After 4 years, your bond now only has 1 year until maturity.  Your bond yields 1.25%, but brand-new 1-year bonds are being issued with a yield of 0.5%.  What does this mean for your bond?  The treasury market has re-priced your bond, giving you a yield-to-maturity of 0.5%, just like the new 1-year bonds.  The market did this by increasing the price of your bond to 100.75.  Your bond increased in value from 'riding the yield curve'.

At this point, you can take your 100.75, walking away with 0.75 in capital gains + your 100 original bond value.
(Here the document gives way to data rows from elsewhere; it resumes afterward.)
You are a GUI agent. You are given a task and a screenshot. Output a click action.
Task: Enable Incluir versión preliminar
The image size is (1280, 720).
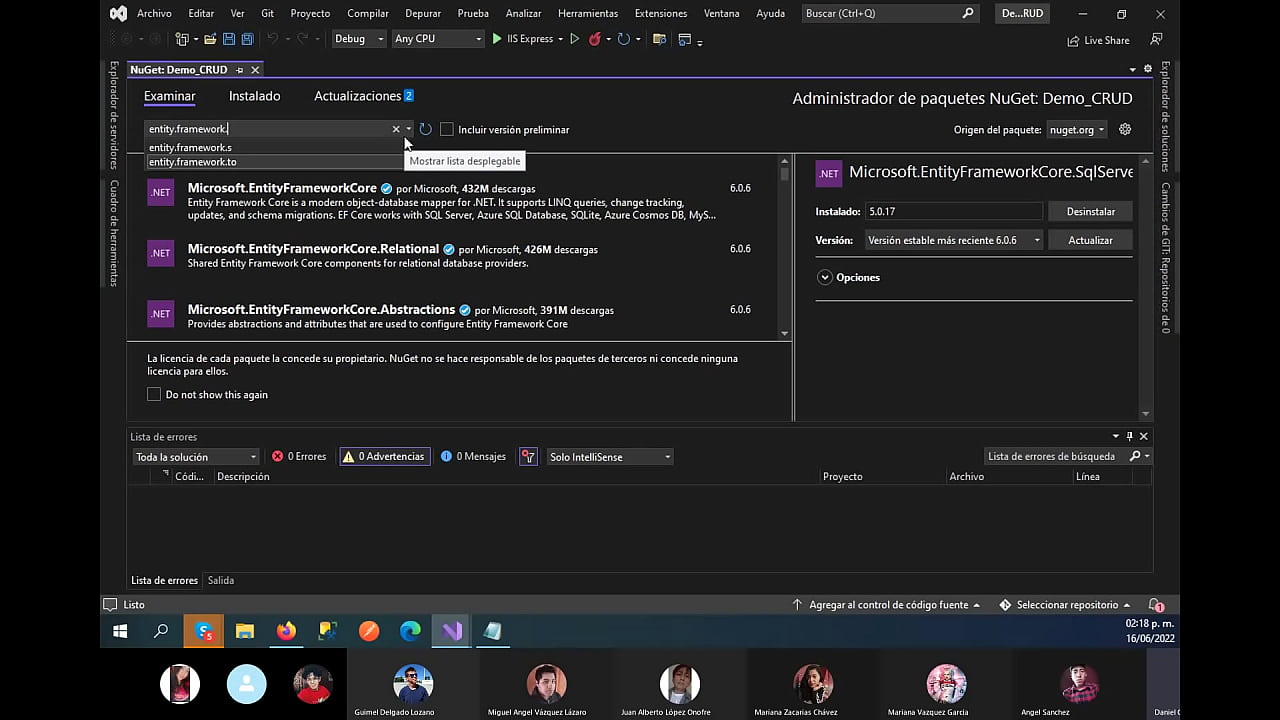tap(447, 129)
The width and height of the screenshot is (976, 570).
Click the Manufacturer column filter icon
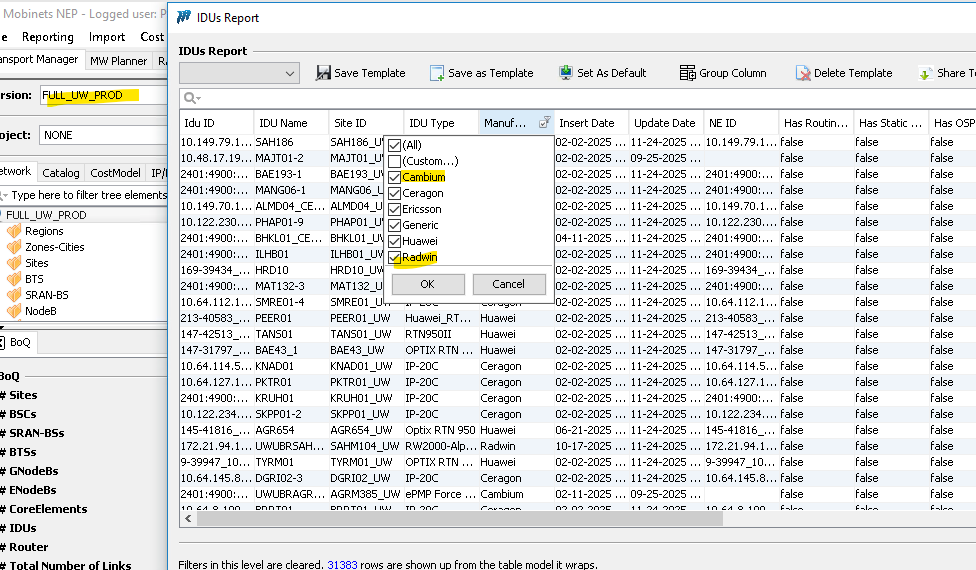pos(544,123)
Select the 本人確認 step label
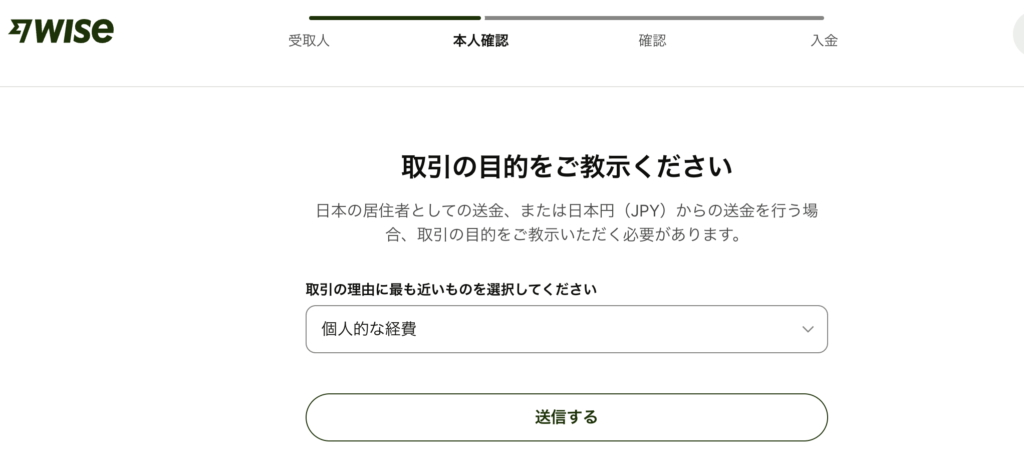The image size is (1024, 466). [481, 40]
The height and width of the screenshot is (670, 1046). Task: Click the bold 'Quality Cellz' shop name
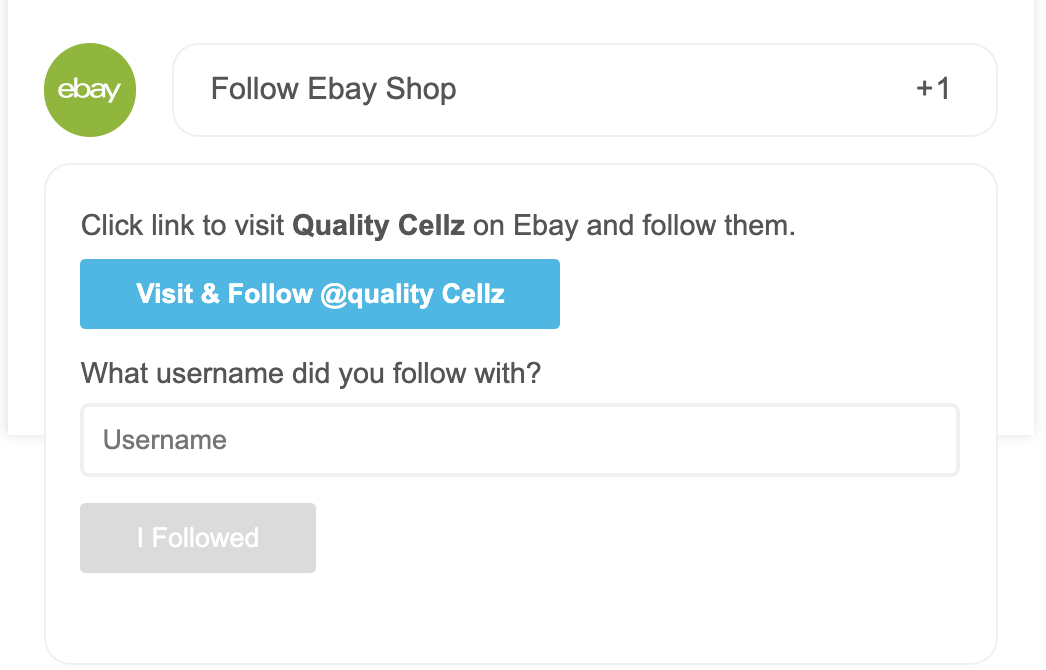tap(377, 225)
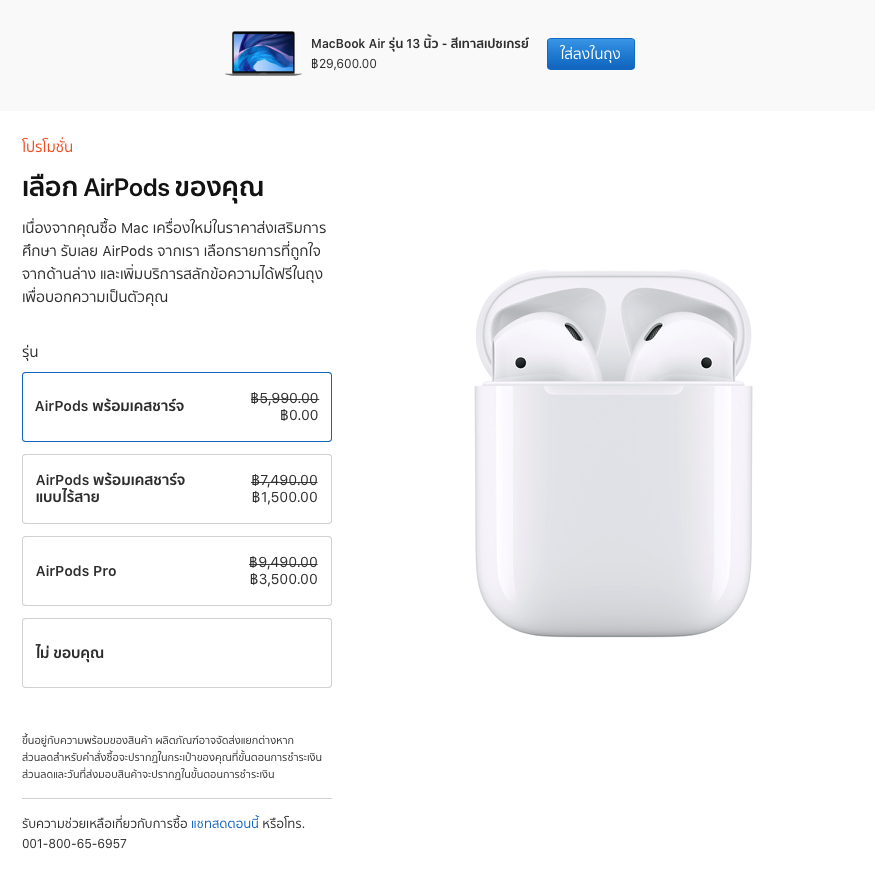Select the AirPods Pro option

(177, 571)
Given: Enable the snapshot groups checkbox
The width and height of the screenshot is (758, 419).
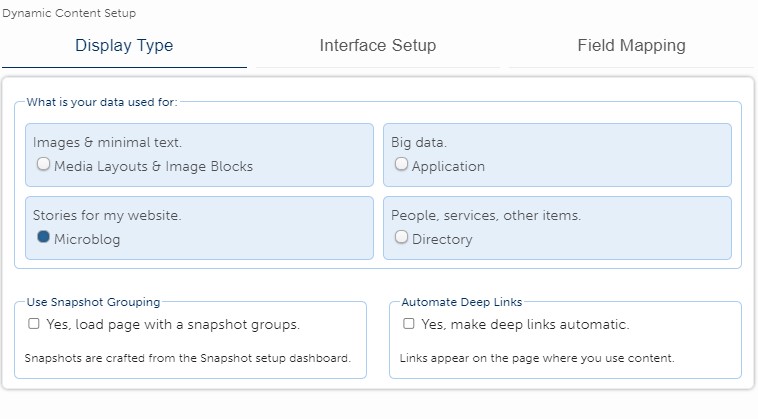Looking at the screenshot, I should (x=34, y=324).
Or you can hold on for that last year, and walk away with 1.25 in interest + your 100 original bond par value.  Your tax situation might influence your decision.  Riding the yield curve only has benefits if you sell your bond before it matures.  If you hold it all the way to maturity, then any capital gains are lost, since the final bond price will always be 100.

This example assumes that the yield curve was static during your ownership, which of course is a BIG assumption, but it nevertheless is a real phenomenon that can increase your overall return from these bonds.  Riding the yield curve is most effective if you buy a bond at the steepest part of the curve.

Re: Buying CDs

Posted: Fri Feb 19, 2016 9:16 pm
by BearBones
Thanks, Austen. I take notes from the better things I see posted here, and I am saving that one. Nicely explained.

Re: Buying CDs

Posted: Sat Feb 20, 2016 7:31 am
by sophie
Thank you Austen!  I just learned something useful.  May I also point out that in the event of rising rates, the tax benefit you get from claiming the Treasury's capital loss means that you might do no worse than selling the CD and sacrificing 6 months of interest, unless rates really skyrocket.  In which case your gold gains will more than make up the loss.

I wish it were otherwise, but my state/local tax situation just about wipes out the advantage of the CD.  I pay more than half my federal tax in state/local.  Ouch.

Re: Buying CDs

Posted: Sat Feb 20, 2016 12:52 pm
by Austen Heller
sophie wrote: Thank you Austen!  I just learned something useful.  May I also point out that in the event of rising rates, the tax benefit you get from claiming the Treasury's capital loss means that you might do no worse than selling the CD and sacrificing 6 months of interest, unless rates really skyrocket.  In which case your gold gains will more than make up the loss.

I wish it were otherwise, but my state/local tax situation just about wipes out the advantage of the CD.  I pay more than half my federal tax in state/local.  Ouch.
I hear you.  NYC really lays the taxes on thick.  I am also in a high-tax area (CA).  If you invest only in an IRA, then CDs might make more sense, but in a taxable account, the advantages of the CD over the treasury bond start to slip away.  Just a few months ago, the yield spread between the 5-yr CD and the treasury was only about 0.5%, making the treasury the easy choice for a taxable account.  The spreads have widened, but the treasuries can still make sense.  A hybrid approach is also reasonable.